By Harvey Morris
FT-UK
July 23, 2002
The Armenian Orthodox church, one of the oldest and richest in the Holy
Land,
is fighting Israel’s seizure of an ancient olive grove for a planned
security
wall between Jerusalem and the Palestinian town of Bethlehem.
Community leaders accuse Israel of a land grab that has less to do with
its
security than with an attempt to expand its border into the West Bank.
The fate of the 35-acre site and its 1,600 trees is being watched by the
Armenian government in Yerevan, whose senior representative in Jerusalem
has
written to Shimon Peres, foreign minister, demanding an explanation for
“this
infringement of Armenian rights”.
The Armenian patriarchate traditionally struggles to remain aloof from
politics. Its misfortune, however, is that its olive grove straddles one
of
the most contentious fault lines of the Israeli-Palestinian conflict.
The Baron Der property, purchased in 1641 as the site of a summer
residence
for the patriarch, lies on the northern outskirts of Bethlehem where the
town
borders the Jerusalem municipality. The Jerusalem city limits were
extended
by Israel after the 1967 war in an annexation of West Bank land that is
not
internationally recognised.
The invisible “red” line dividing the municipalities – a potential state
border in any Middle East settlement – runs through the olive grove. The
proposed 40 metre-wide barrier would snake across the Armenian property
and
occupy land on both sides of the border.
It would be part of a 350km barrier being built around the West Bank and
parts of Jerusalem to stop Palestinian suicide bombers reaching Israel.
The patriarchate received emergency seizure orders late last month from
the
Israeli defence ministry, which claims the Jerusalem side of the line, and
the army commander of the West Bank, who is commandeering the southern
stretch.
What was until recently a rural retreat for Armenian monks is part of a
wider
agricultural area hemmed in on the south by Bethlehem’s Aida refugee camp.
To
the north is an Israeli settler road and to the east the heavily fortified
Israeli enclave of Rachel’s Tomb, one of Judaism’s holiest sites and a
frequent target of attacks in the 22-month Palestinian uprising.

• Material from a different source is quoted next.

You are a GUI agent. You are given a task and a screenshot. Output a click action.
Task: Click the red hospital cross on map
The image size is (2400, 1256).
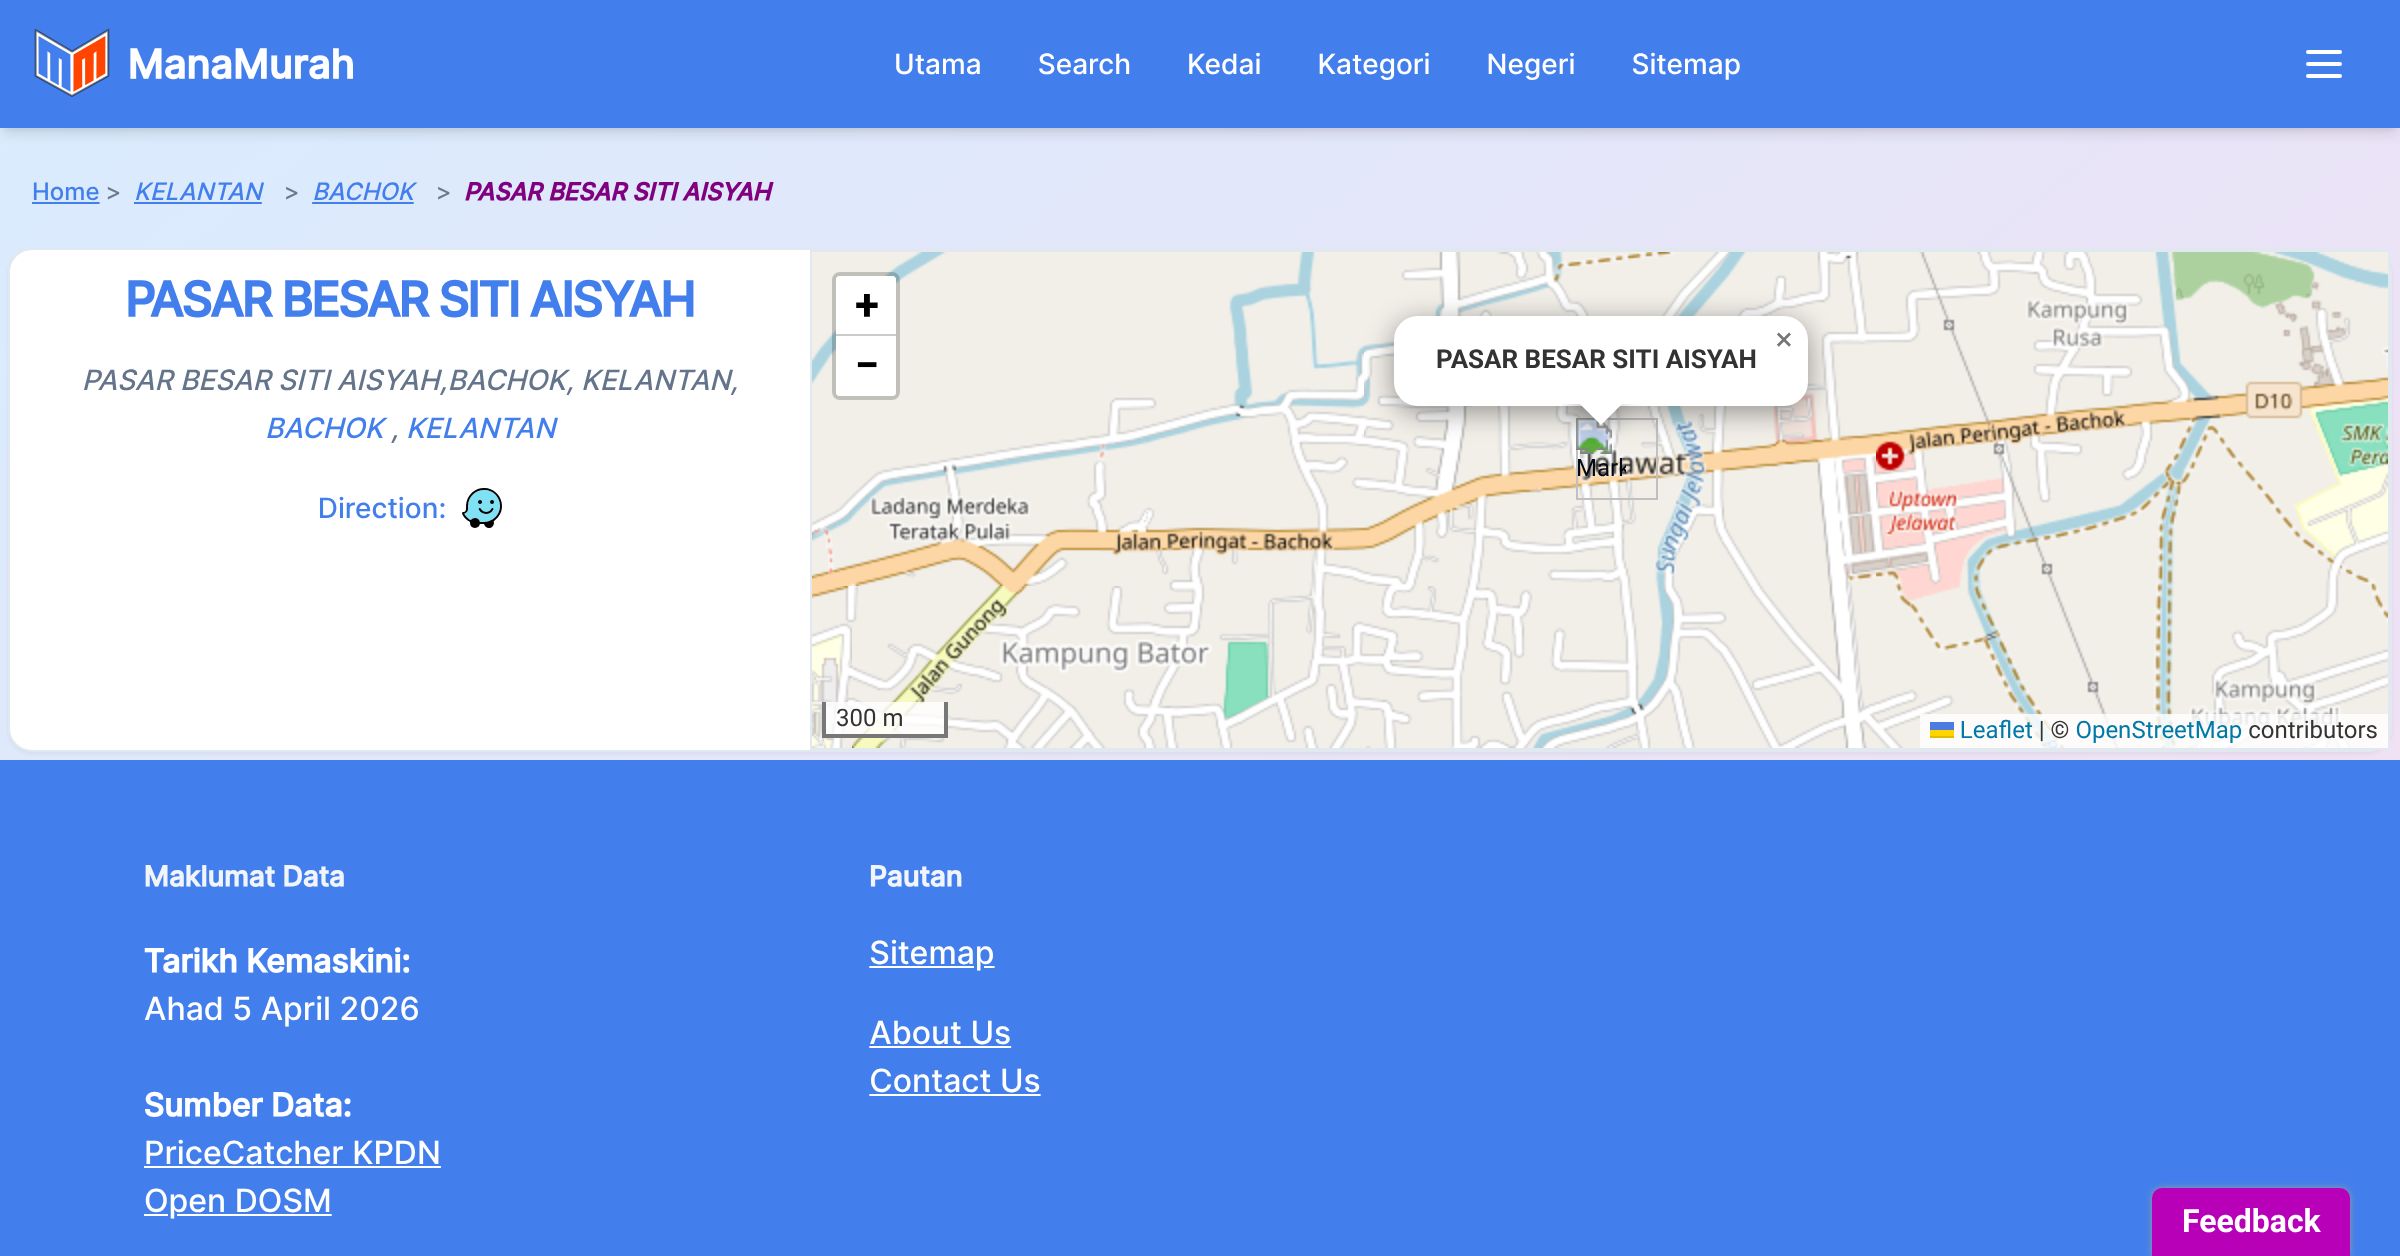click(1889, 456)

Armenian community leaders believe sovereignty over the access route to
the
tomb is the underlying motive of the land seizure.
Jewish worshippers are ferried in armoured vehicles to the tomb, a few
hundred yards inside Palestinian territory. But aproposal has been floated
to
link the shrine of the biblical matriarch to the Jerusalem municipality.
That
would involve moving the border 200m further south into West Bank
territory.
Although the proposal has not won government approval, the Ashkenazi and
Sephardic chief rabbis of Israel have ruled the tomb must remain in
Israeli
hands in a final Israeli-Palestinian border settlement.
The Armenian church finds itself unwillingly at the centre of the world’s
most explosive territorial dispute.
The Armenian presence in Jerusalem dates back more than 16 centuries,
almost
to the time when Armenia became the first nation to embrace Christianity
as
its official religion in 301. The patriarchate was founded in 638, the
year
of the Muslim conquest of the holy city.
Today, however, emigration has reduced the community in the Old City of
Jerusalem to about 2,000.
Despite its small congregation, the Armenian church is the largest
landowner
in the Old City and has substantial holdings in the Israeli coastal city
of
Jaffa and in Jewish west Jerusalem, where it owns much of the central
shopping district.
The church jealously protects its ancient rights as one of the three
traditional guardians of Christian holy sites, along with the Greek
Orthodox church and the Catholic Franciscan order.
Armenia’s honorary consul in Jerusalem, Tsolag Momjian, wrote to Mr Peres:
“Baron Der has an enormous historical and moral value to the Armenian
church
and the Armenian people.”
The olive trees of Baron Der – some of them 500 years old – supply the oil
that lights the lamps over the traditional tomb of Christ at the Holy
Sepulchre in Jerusalem and above his traditional birthplace at the Church
of
the Nativity in Bethlehem.
The land itself is honeycombed with caves and Byzantine tombs that the
Armenians say constitute an archaeological treasure.
Mazen Qupti, the patriarchate’s Arab Israeli lawyer, says the Israeli
authorities say the barrier would consist of a 5m high concrete wall,
barbed
wire, an electronic fence, a flooded ditch, a sand path to detect the
footprints of infiltrators, an asphalt patrol road and possibly even a
minefield. The Israeli army tore down dozens of trees when it bulldozed a
dirt path through the grove after its invasion of the West Bank. A
three-storey residence at the site was commandeered as a military outpost.
Israeli officials have so far held off starting work on the barrier. But,
in
several meetings with Armenian officials, they said the seizure orders
were
irreversible.
The church has responded with a petition to the Israeli supreme court. Mr
Qupti said: “The Armenians say it’s the wrong place for a security wall
and
that they are losing what is a holy place for them.”